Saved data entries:

◇ ◇ ◇ ◇

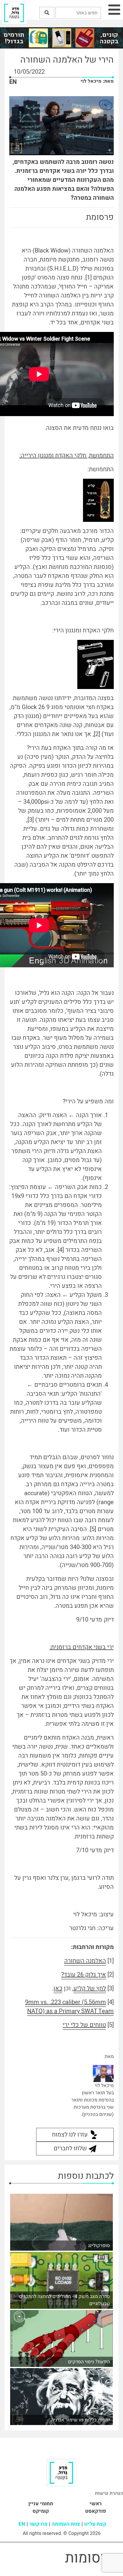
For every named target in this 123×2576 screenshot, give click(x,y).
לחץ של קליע (89, 1988)
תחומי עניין (40, 2503)
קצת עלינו (95, 2524)
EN (13, 82)
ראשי (96, 2503)
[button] (46, 13)
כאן (57, 1988)
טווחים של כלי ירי (84, 2025)
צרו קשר (38, 2524)
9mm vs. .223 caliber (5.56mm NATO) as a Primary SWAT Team (69, 2007)
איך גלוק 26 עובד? (83, 1974)
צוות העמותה (66, 2524)
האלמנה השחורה (85, 1960)
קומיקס (41, 2511)
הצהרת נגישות (109, 2493)
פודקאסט (95, 2511)
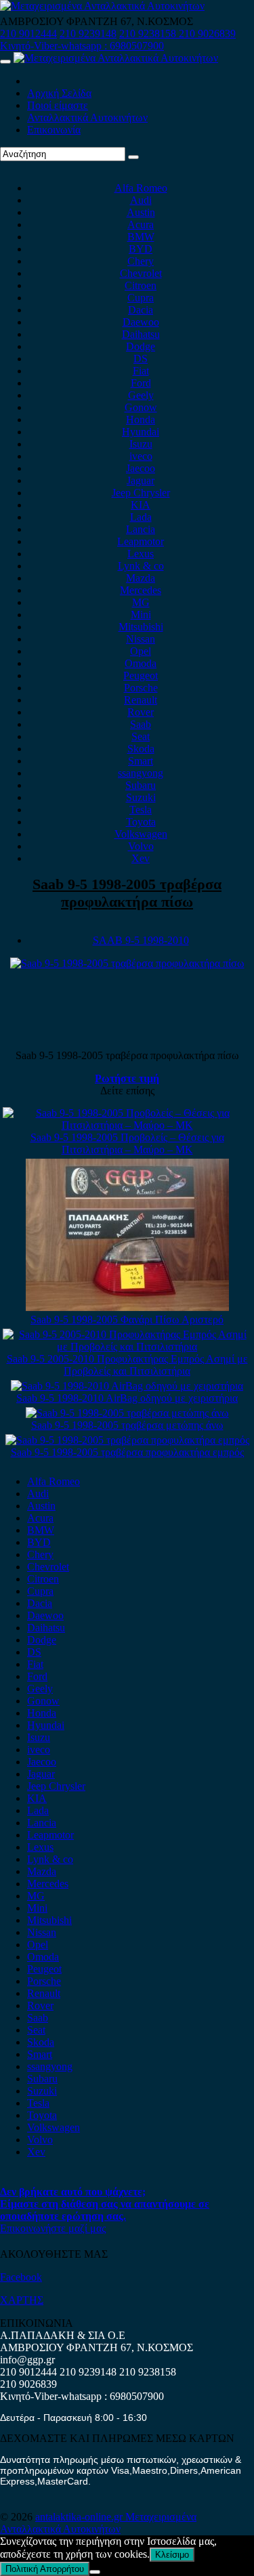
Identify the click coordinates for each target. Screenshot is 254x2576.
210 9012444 (28, 33)
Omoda (140, 663)
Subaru (140, 785)
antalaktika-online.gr (80, 2517)
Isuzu (140, 444)
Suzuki (141, 797)
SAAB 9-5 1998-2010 (141, 940)
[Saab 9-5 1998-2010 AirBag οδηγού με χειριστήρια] (127, 1386)
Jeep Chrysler (141, 492)
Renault (140, 700)
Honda (140, 419)
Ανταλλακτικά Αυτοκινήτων (87, 117)
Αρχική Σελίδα (59, 93)
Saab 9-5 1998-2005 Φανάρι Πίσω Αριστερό (127, 1319)
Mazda (140, 578)
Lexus (140, 553)
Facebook (21, 2277)
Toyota (141, 822)
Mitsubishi (141, 626)
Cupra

◇ ◇ ◇ ◇

Could you copy every record exactly, without the pictures?

For every named target in this 123×2576 screenshot, give click(x,y).
לחץ של קליע (89, 1988)
תחומי עניין (40, 2503)
קצת עלינו (95, 2524)
EN (13, 82)
ראשי (96, 2503)
[button] (46, 13)
כאן (57, 1988)
טווחים של כלי ירי (84, 2025)
צרו קשר (38, 2524)
9mm vs. .223 caliber (5.56mm NATO) as a Primary SWAT Team (69, 2007)
איך גלוק 26 עובד? (83, 1974)
צוות העמותה (66, 2524)
האלמנה השחורה (85, 1960)
קומיקס (41, 2511)
הצהרת נגישות (109, 2493)
פודקאסט (95, 2511)
Identify the click coordinates for each target. Screenshot is 254x2576.
210 9012444 (28, 33)
Omoda (140, 663)
Subaru (140, 785)
antalaktika-online.gr (80, 2517)
Isuzu (140, 444)
Suzuki (141, 797)
SAAB 9-5 1998-2010 (141, 940)
[Saab 9-5 1998-2010 AirBag οδηγού με χειριστήρια] (127, 1386)
Jeep Chrysler (141, 492)
Renault (140, 700)
Honda (140, 419)
Ανταλλακτικά Αυτοκινήτων (87, 117)
Αρχική Σελίδα (59, 93)
Saab 9-5 1998-2005 Φανάρι Πίσω Αριστερό (127, 1319)
Mazda (140, 578)
Lexus (140, 553)
Facebook (21, 2277)
Toyota (141, 822)
Mitsubishi (141, 626)
Cupra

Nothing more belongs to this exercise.